A condessa, para além das receitas portuguesas tradicionais, desejou acrescentar alguma sofisticação francesa ao menu, até porque a França continuava a ser a referência gastronómica por excelência, mesmo durante o Estado Novo. Muitos chefes de cozinha portugueses tinham essa escola, ao aprender a cozinhar com franceses nos restaurantes de luxo da época. O próprio João Ribeiro, um dos cozinheiros mais famosos da altura (Aviz), elegia os pratos da gastronomia francesa como os mais inspiradores e praticava-os habitualmente.
Um dos grandes problemas da cozinha nacional é, por vezes, esquecer as raízes de cada receita e deturpar a sua nomenclatura. Por isso, muitas vezes o “bacalhau espiritual” surge feito com batata, mas é um erro crasso. O bacalhau espiritual é feito apenas com miolo de pão, leite, cenoura ralada, cebola e, obviamente, o nosso peixe de eleição, rematado por molho branco.
A própria “brandade” francesa surge, algumas vezes, em ementas de restaurantes nacionais abusivamente feita com batata, outro duplo erro, já que se confundem as receitas. Daí ser tão importante que um chefe de cozinha leia e investigue para não ocorrerem barbaridades que se poderiam evitar, desvirtuando receitas.

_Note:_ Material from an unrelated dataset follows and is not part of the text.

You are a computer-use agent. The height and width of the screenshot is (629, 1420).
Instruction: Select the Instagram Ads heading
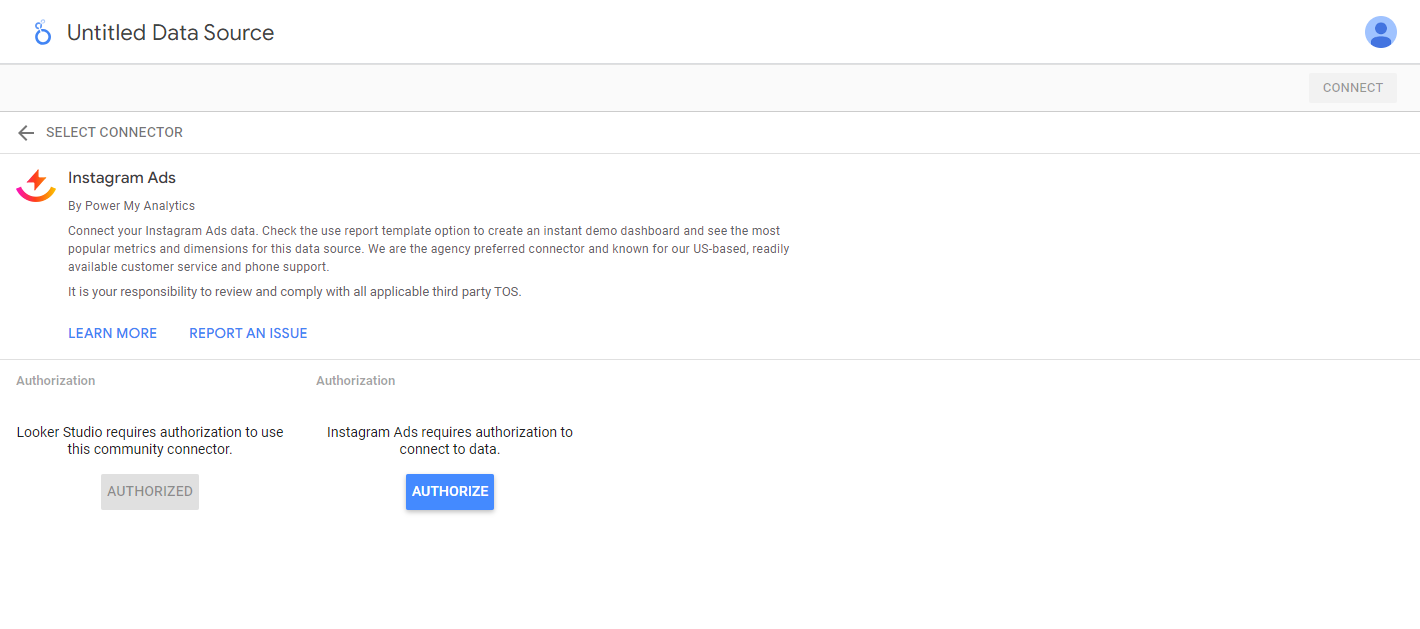[x=122, y=178]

Mesmo na França, querer apenas acrescentar alho à receita original criou grande celeuma, apesar de a sugestão ser do grande gastrónomo Grimod de la Reynière e integrada por Dumas no famoso dicionário de cozinha. Seja como for, a receita original terá sido criada no sul de França, por Charles Durand.
Mas voltemos à receita do Cozinha Velha, restaurante que, durante décadas, teve fama, não só pela cozinha como pelo local nobre onde foi instalado. Ainda hoje, o restaurante da Pousada de Queluz conserva o nome e o menu integra a receita.

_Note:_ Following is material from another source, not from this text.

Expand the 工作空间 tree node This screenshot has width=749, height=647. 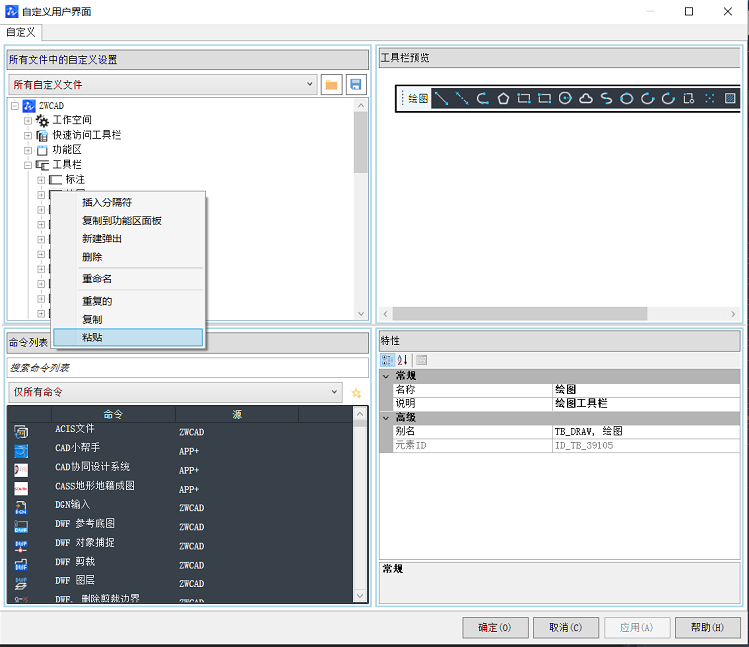point(29,121)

Um dos principais segredos para conseguir um bom bacalhau espiritual será a qualidade da matéria-prima. Ou seja, lá porque o bacalhau é desfiado, não opte por partes menos nobres do gadídeo, pelo contrário.
Desfia-se o bacalhau já cozido, rala-se cenoura e pica-se cebola em percentagens iguais e depois, numa frigideira com excelente azeite, coloca-se a cebola, seguindo-se o bacalhau e a cenoura, mexendo bem. Acrescenta-se miolo de pão embebido em leite e água da cozedura do bacalhau. Faz-se um molho Bechamel e junta-se um pouco à massa anterior. Já num prato de ir ao forno, coloca-se o restante Bechamel, polvilhando, por fim, com queijo ralado (da Ilha, Grana Padano, parmesão).

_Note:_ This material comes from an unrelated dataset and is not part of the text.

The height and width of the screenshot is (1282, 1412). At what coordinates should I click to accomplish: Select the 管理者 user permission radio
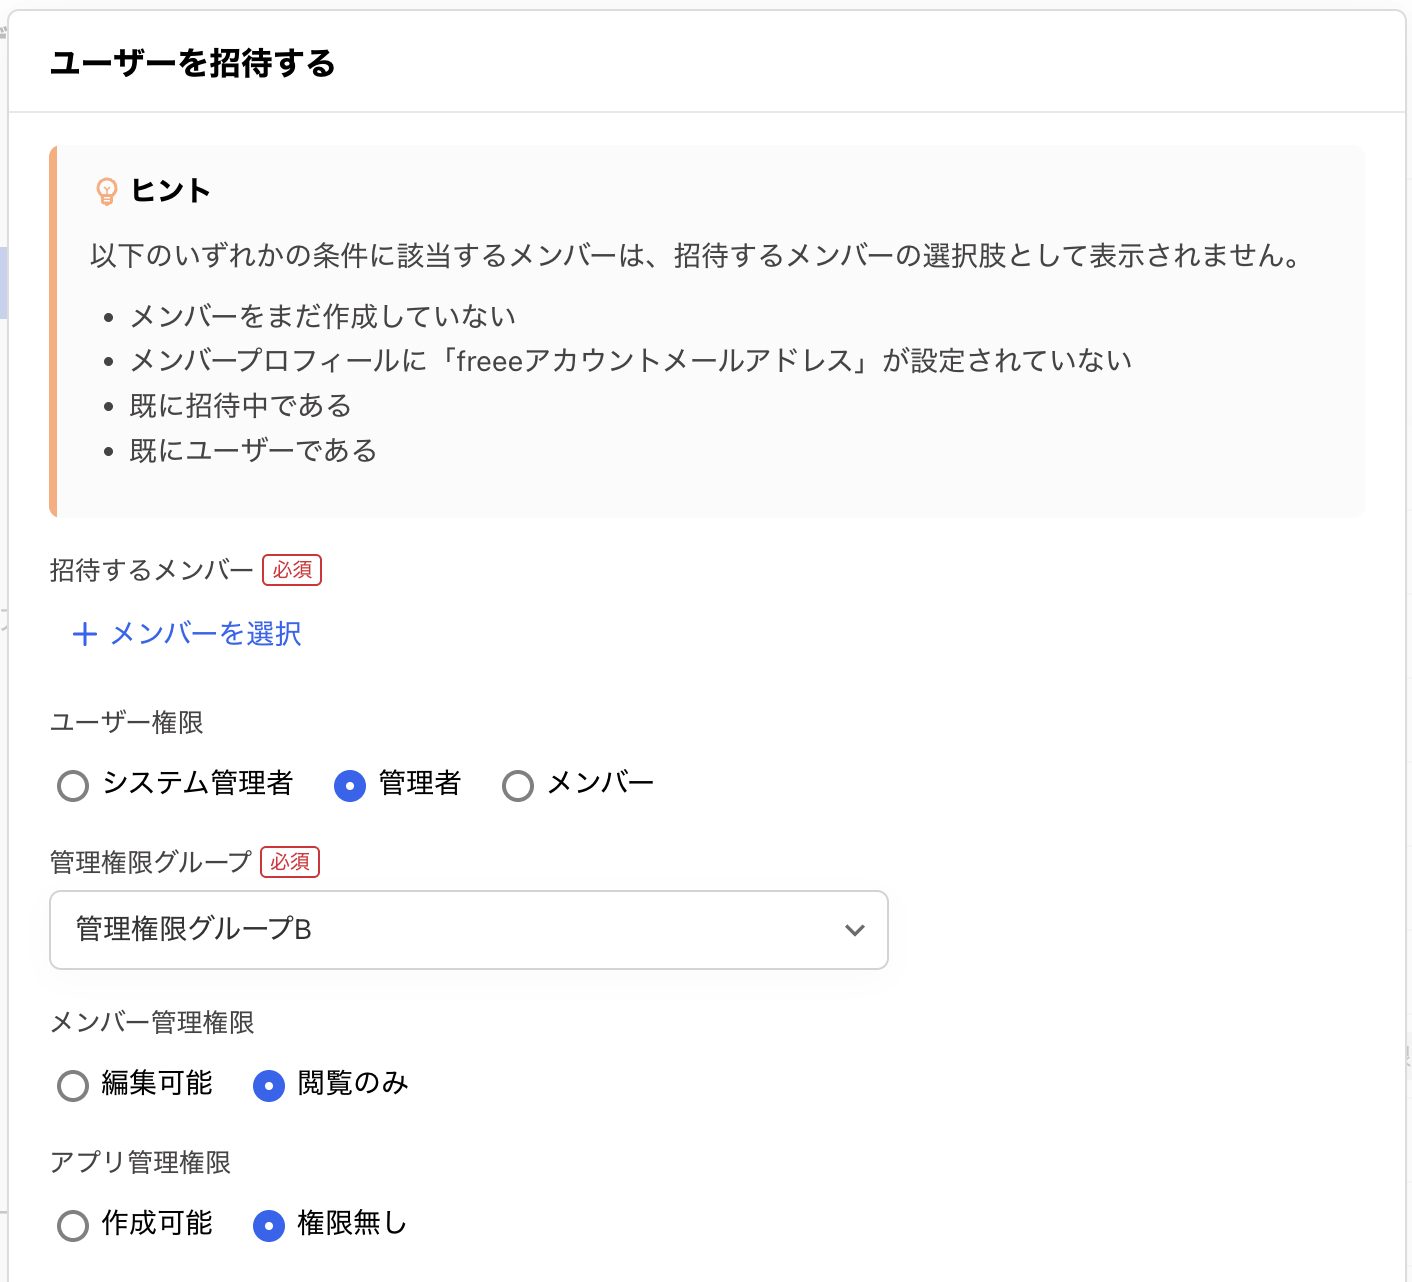click(349, 786)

A receita mais correta é a que se encontra no livro “Tesouros da Cozinha Tradicional Portuguesa”, de Maria Emília Cancella de Abreu, a principal bíblia da gastronomia portuguesa tão injustamente esquecida.
A conjugação das várias texturas suaves cria uma alquimia de sabor delicado, entre doce e salgado, numa suavidade cremosa que se evola na boca. Nada melhor para transcender o tangível e deixar-nos, literalmente, nas nuvens.
Receita
Ingredientes
1 kg. de bacalhau demolhado
1 lt. de Béchamel
750 gr. de cenouras
750 gr. cebolas grandes
2,5 dl. de azeite
2,5 dl. de leite
350 gr. miolo de pão de forma
sal q.b.
pimenta moída na altura q.b.
100 gr. queijo da Ilha ralado
Modo de preparação:
Coze-se o bacalhau, limpa-se de peles e espinhas e desfaz-se em lascas. Ralam-se as cenouras. Pica-se a cebola e o alho que se leva ao lume com azeite.
Quando a cebola fica translúcida acrescenta-se a cenoura e depois o bacalhau. Embebe-se o pão em leite e um pouco da água de cozer o bacalhau e, sem escorrer, junta-se à mistura. Junta-se um pouco de molho bechamel.
Finalmente, mistura-se tudo muito bem e leva-se ao forno 20 minutos a 200ºC num prato de pirex, colocando por cima molho bechamel e queijo ralado.